EXERCISE DIRECTIONS – When you reach the line with "Viewport: 975px width, 468px height." in the records below, begin transcribing exactly and continue up to and including the line with "the sort requests", leaving out every picture.
INPUT START
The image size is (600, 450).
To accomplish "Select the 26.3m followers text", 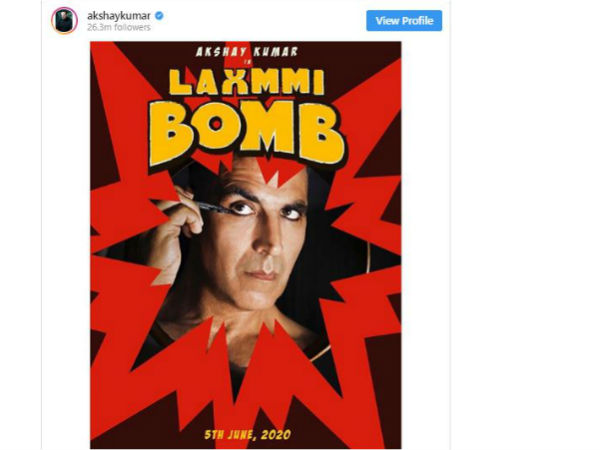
INPUT END
INPUT START
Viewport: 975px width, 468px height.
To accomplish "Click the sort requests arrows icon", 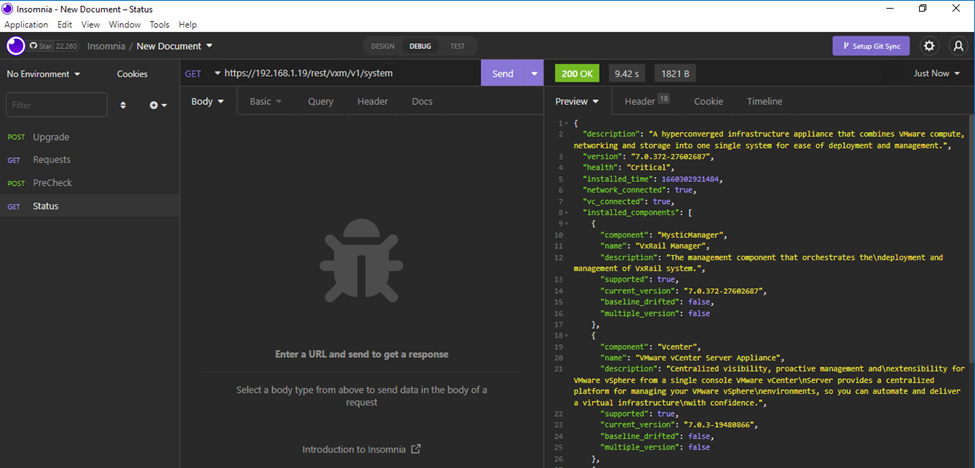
INPUT END
INPUT START
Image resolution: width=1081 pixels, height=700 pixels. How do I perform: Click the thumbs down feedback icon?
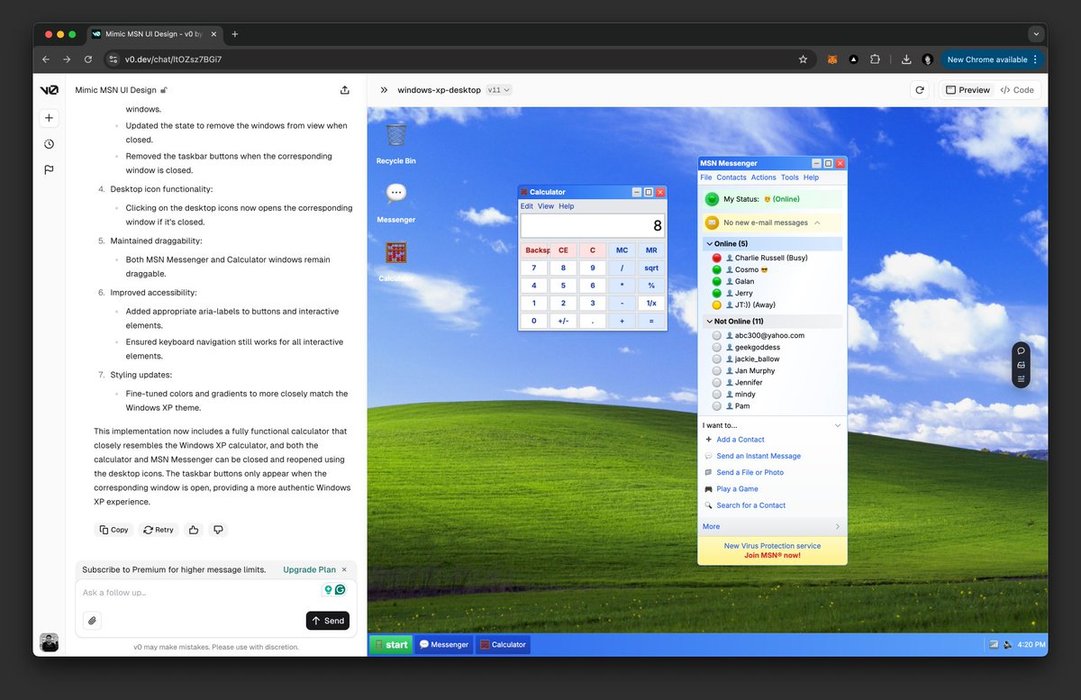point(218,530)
INPUT END
SOLUTION FOR THIS TASK –
Viewport: 975px width, 468px height.
To accomplish "Click the sort requests arrows icon", 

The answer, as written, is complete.